ALLEN’S TONE-DEAF defenses of himself have not helped his case in the court of public opinion. He declined to be interviewed for the HBO documentary, as did Previn and Moses Farrow, who has been an outspoken defender of his father for years. But the documentary uses Allen’s own words from an audiobook version of his 2020 memoir, Apropos of Nothing, in which he continues to deny his daughter’s allegation.
Other new material featured in the documentary are recent interviews with Farrow and Dylan, as well as with social workers at Yale-New Haven Hospital who were consulted early in the case, and whose notes were destroyed with no explanation. There are also taped phone calls between Allen and Farrow from when they first split up, and the videotape Farrow made of Dylan describing the abuse, family photos and home movies.

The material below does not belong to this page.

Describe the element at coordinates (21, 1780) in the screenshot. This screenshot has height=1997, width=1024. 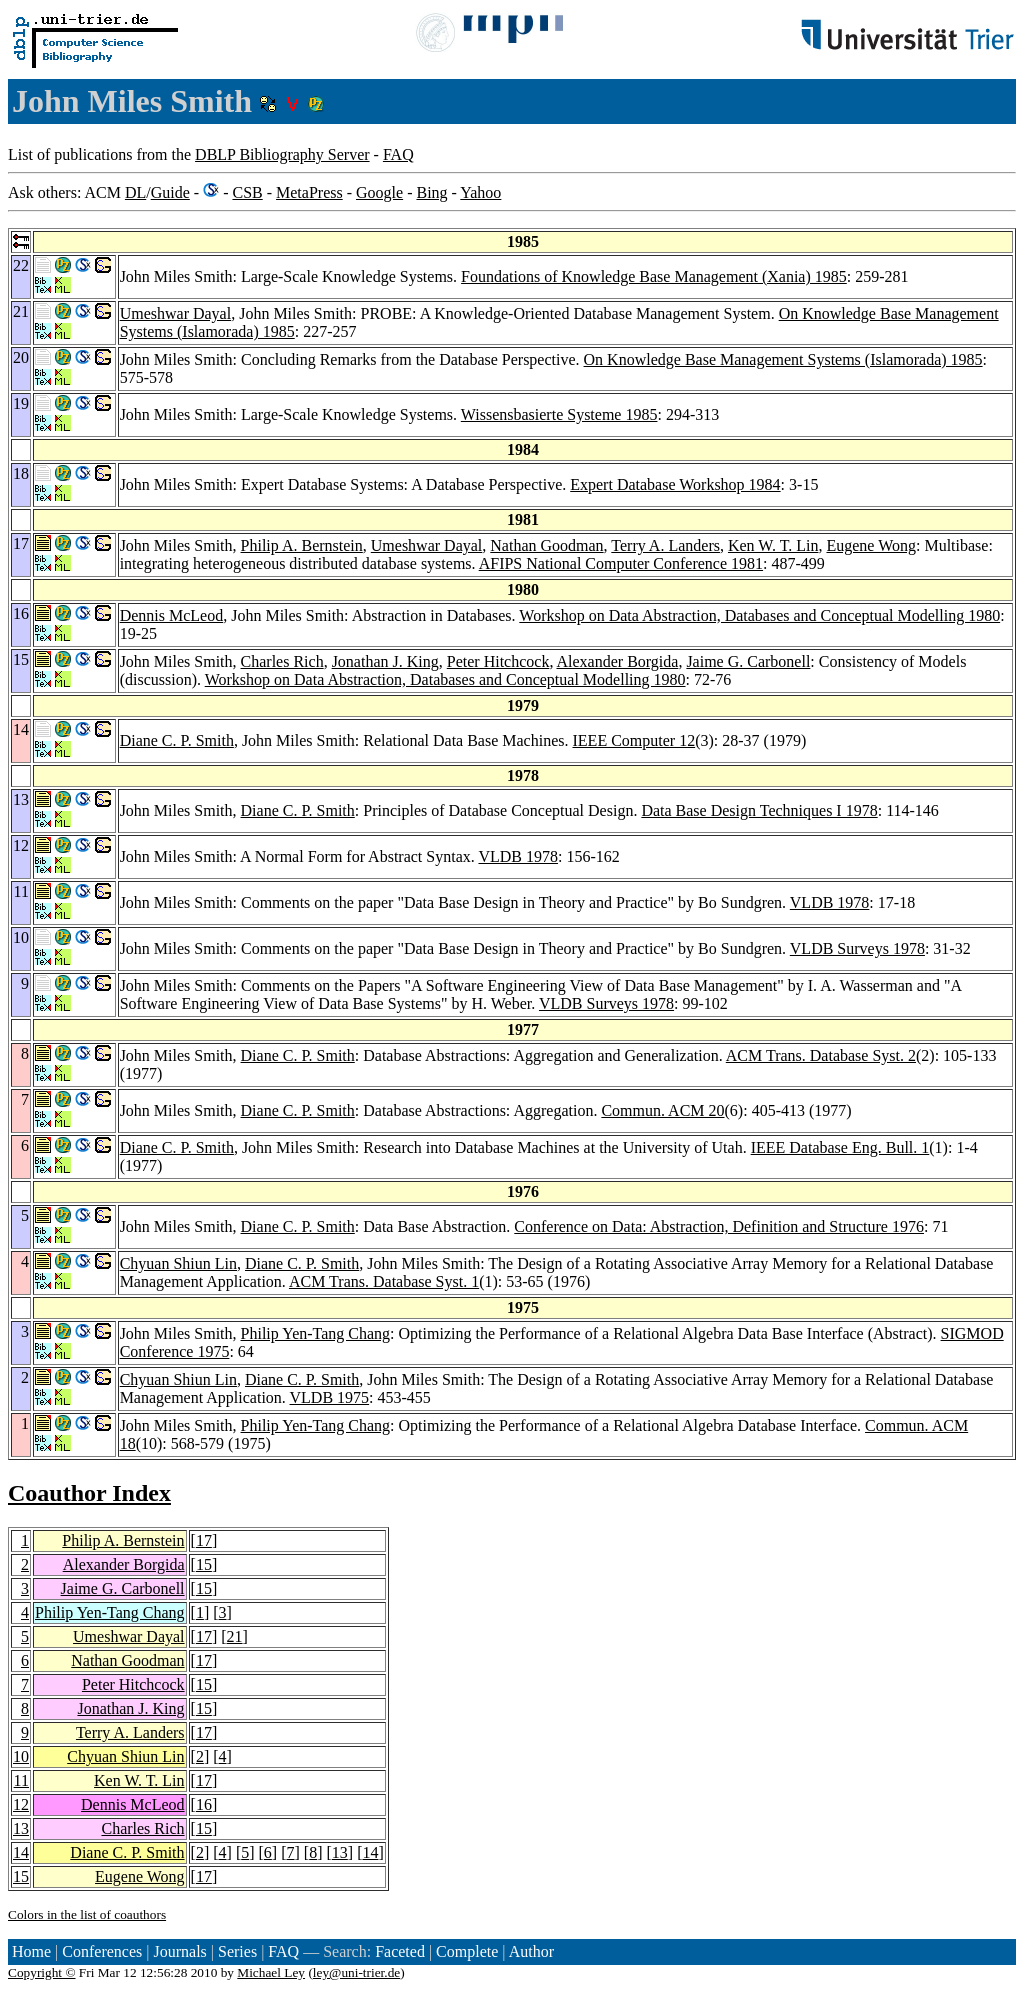
I see `11` at that location.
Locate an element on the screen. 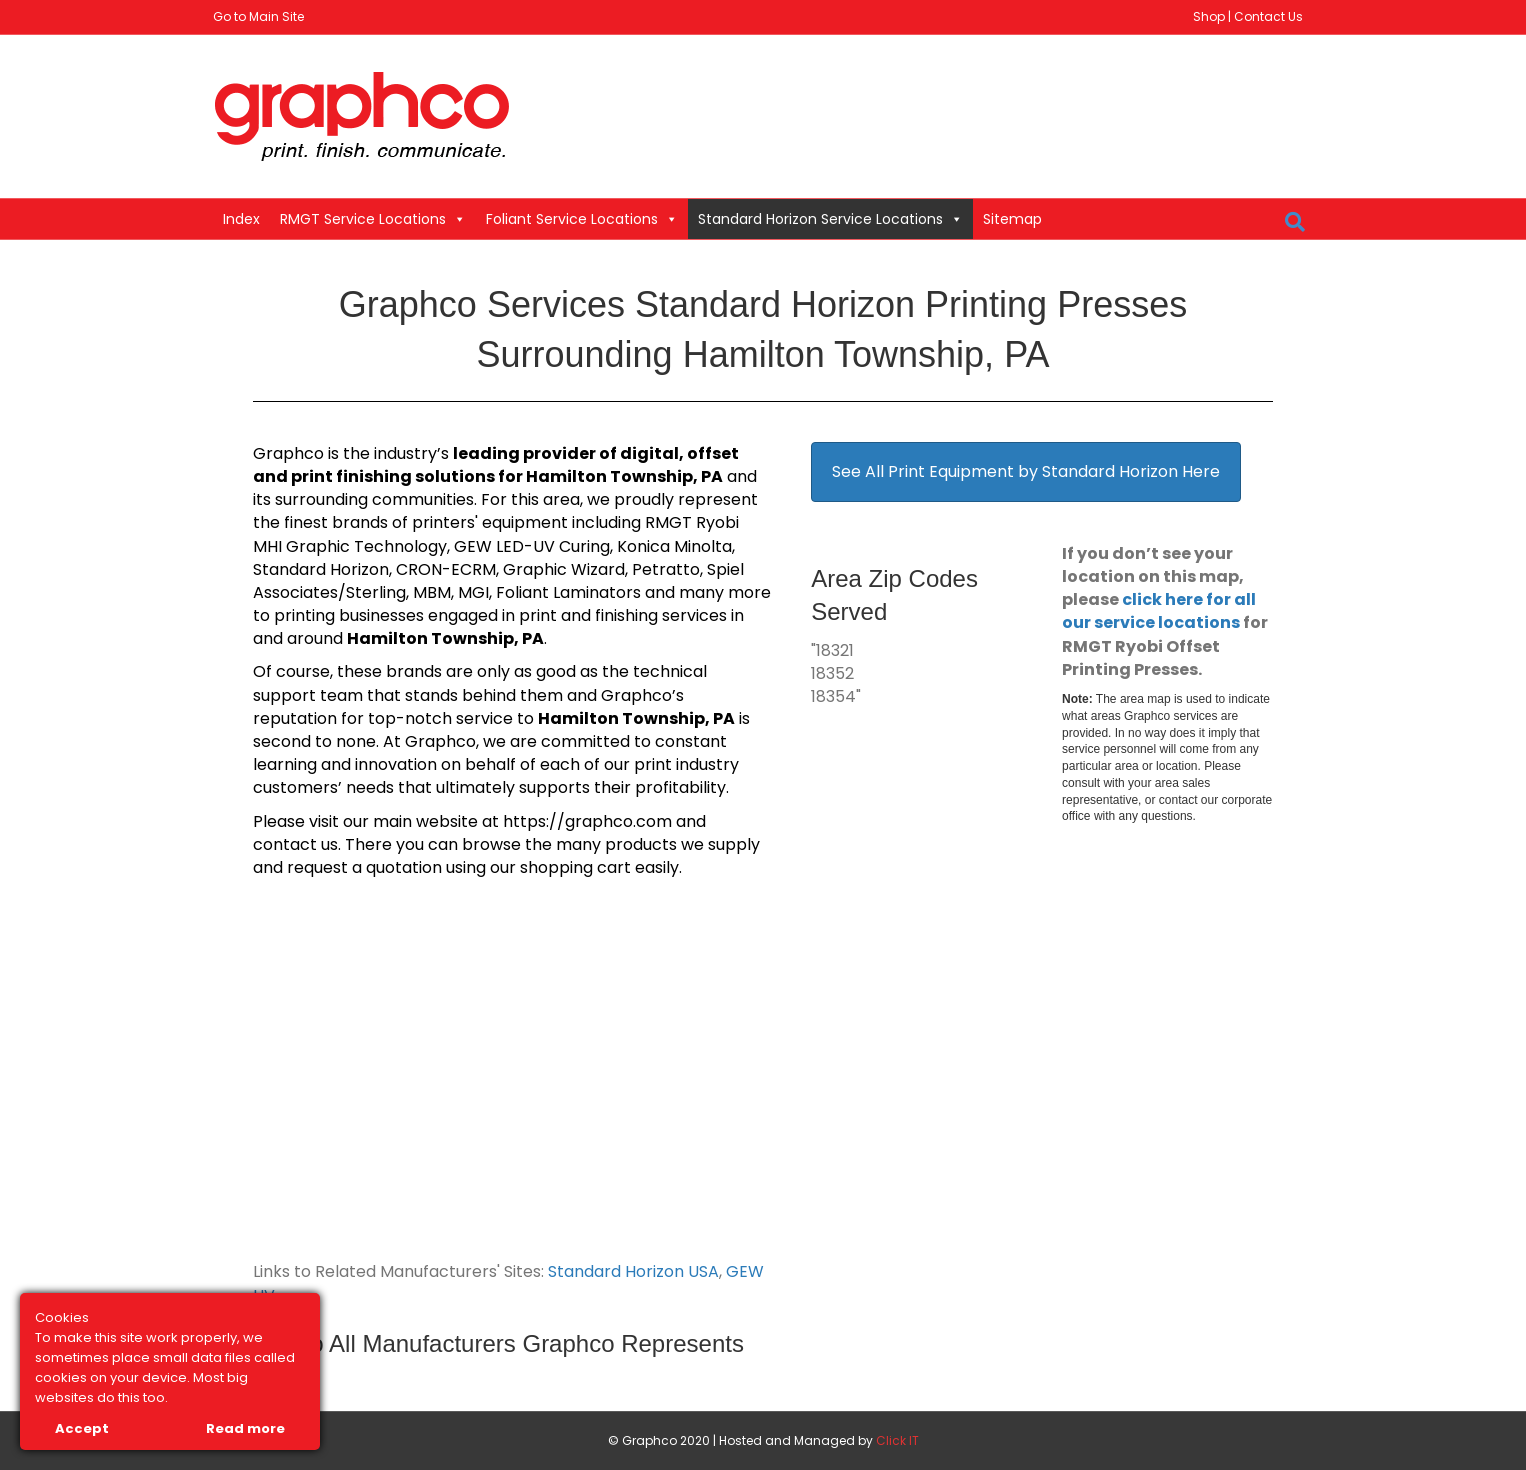  Graphco is located at coordinates (288, 453).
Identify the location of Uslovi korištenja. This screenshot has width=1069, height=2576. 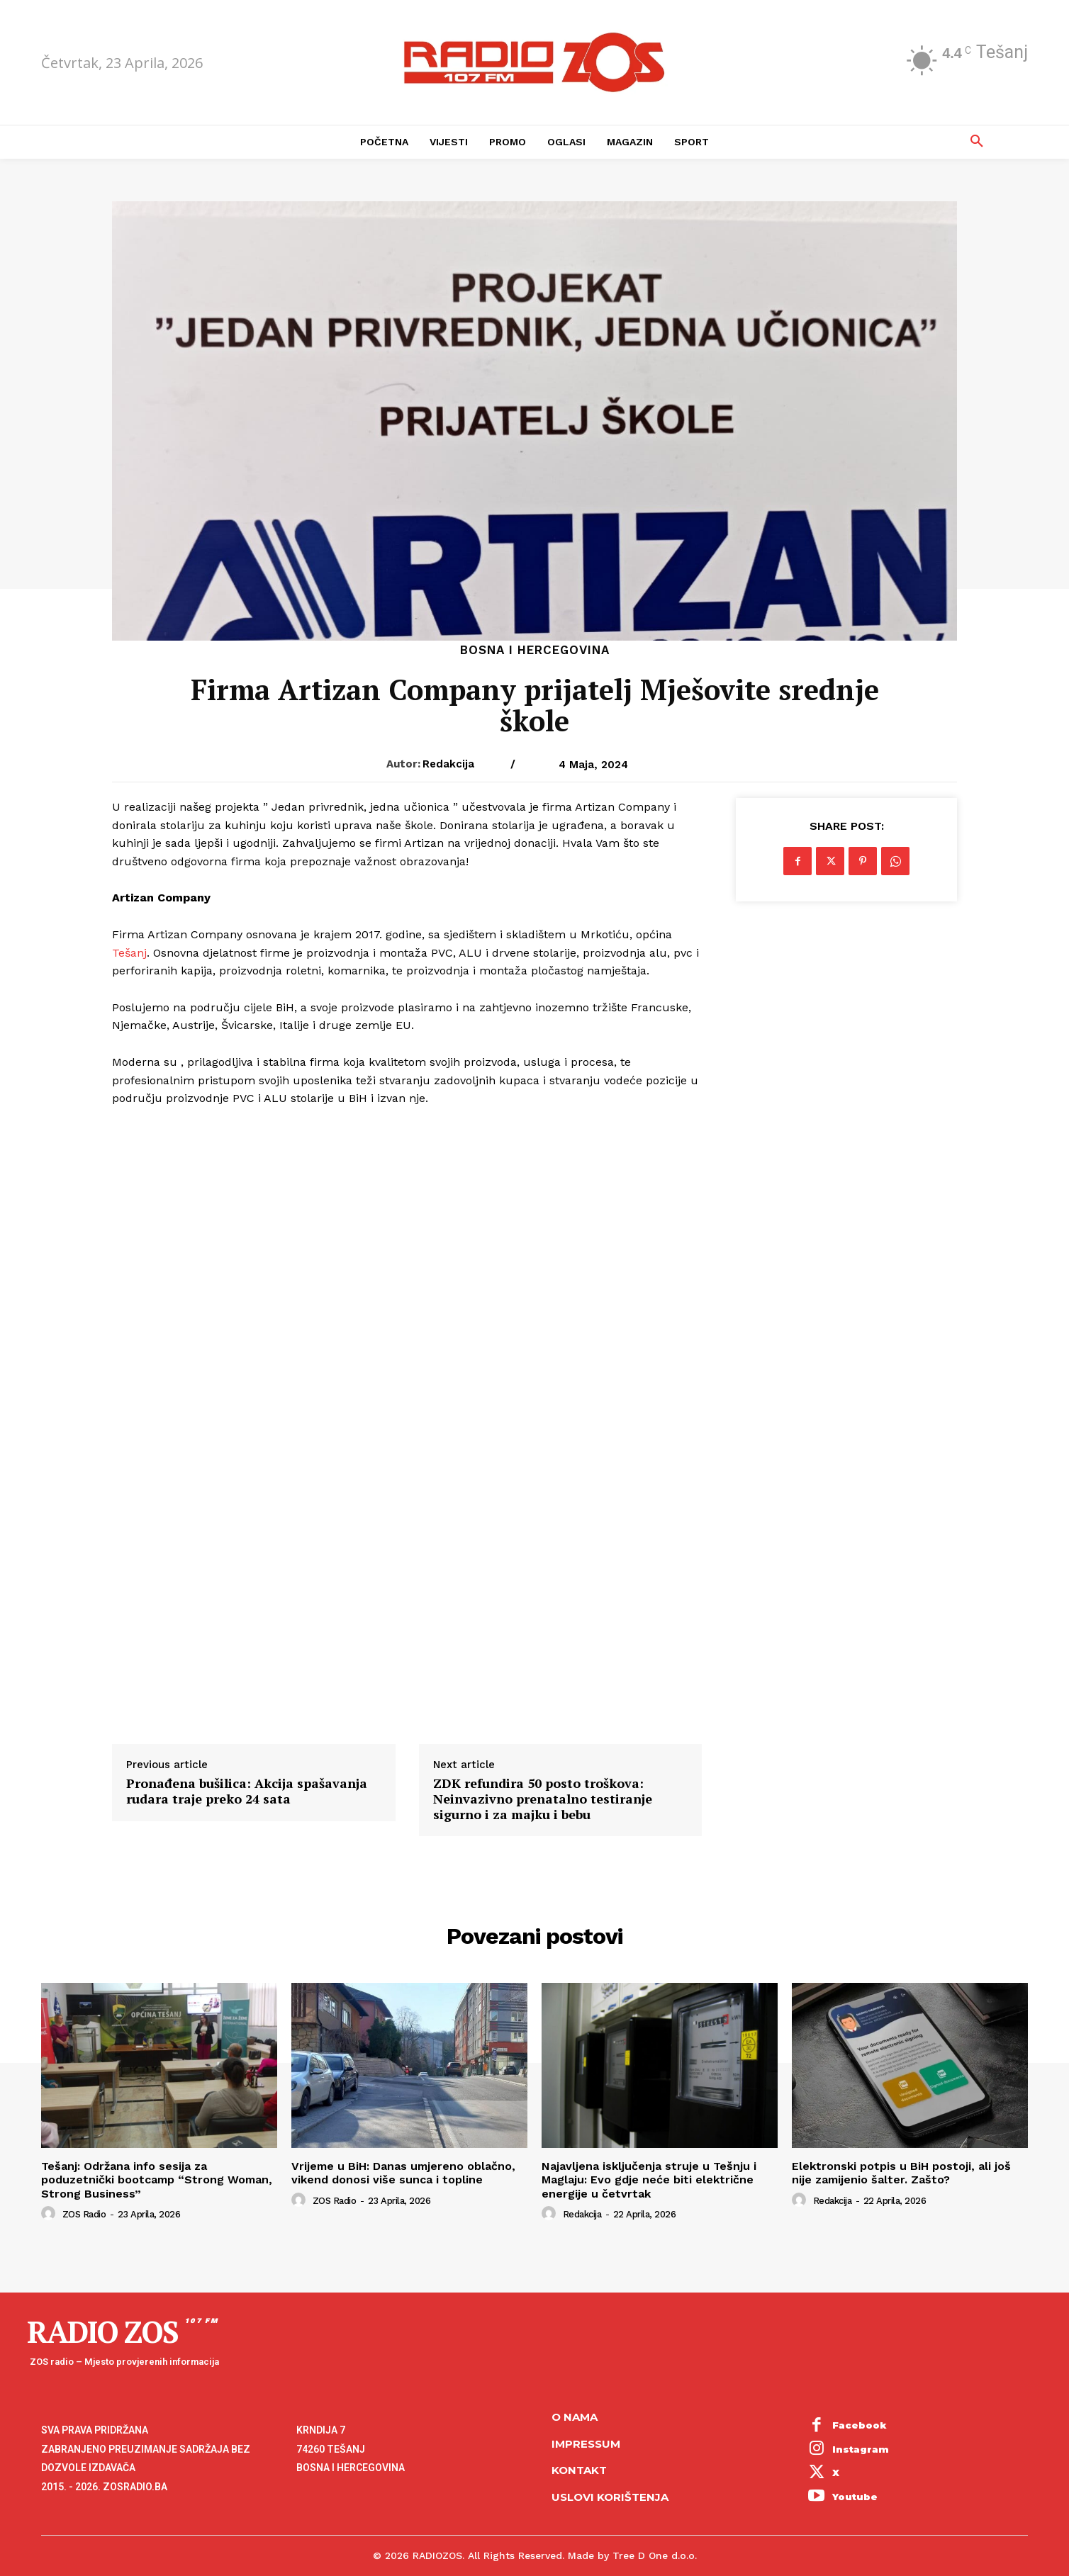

But the series goes on to detail behavior by Allen that, while it may strike many as creepy or immoral, does not have direct bearing on the case. He has tended, throughout his career, to cast himself opposite much younger women. Not that there’s anything wrong with that, as Jerry Seinfeld would say. But by today’s standards, it’s more than a bit bizarre to see Allen at 42 playing opposite Mariel Hemingway, then 18, who had the role of his 17-year-old girlfriend in Manhattan. He cast women more than 30 years his junior as his love interests a number of times, including Julia Roberts in Everybody Says I Love You.
In recent years, it has come out that he dated two teen girls when he was in his 40s. And, of course, there is the relationship with Previn, who had grown up with him as a father figure in her life for over a decade, a virtual stepfather if not a legal one. Again, no one is saying that any of this is illegal, but while it might make people less likely to feel sympathy for him, it is irrelevant to the abuse case. He doesn’t do himself any favors with his self-pitying defense from his memoir, though: Woody Allen is not a good character witness for himself.
However, Dylan, now a 35-year-old married mother, comes off as credible and far more likable than either of her parents. One thing is indisputable: She is a victim who has suffered and it’s impossible to hear her speak without wishing her well.
At one point, Farrow says,“It doesn’t matter what’s true. It matters what’s believed” and all the parties in the case feel that they were not believed. In the end, this series seems unlikely to make anyone change their sympathies from Allen to Farrow or vice versa. However, it might push more than a few people into the don’t-want-to-hear-any-more camp.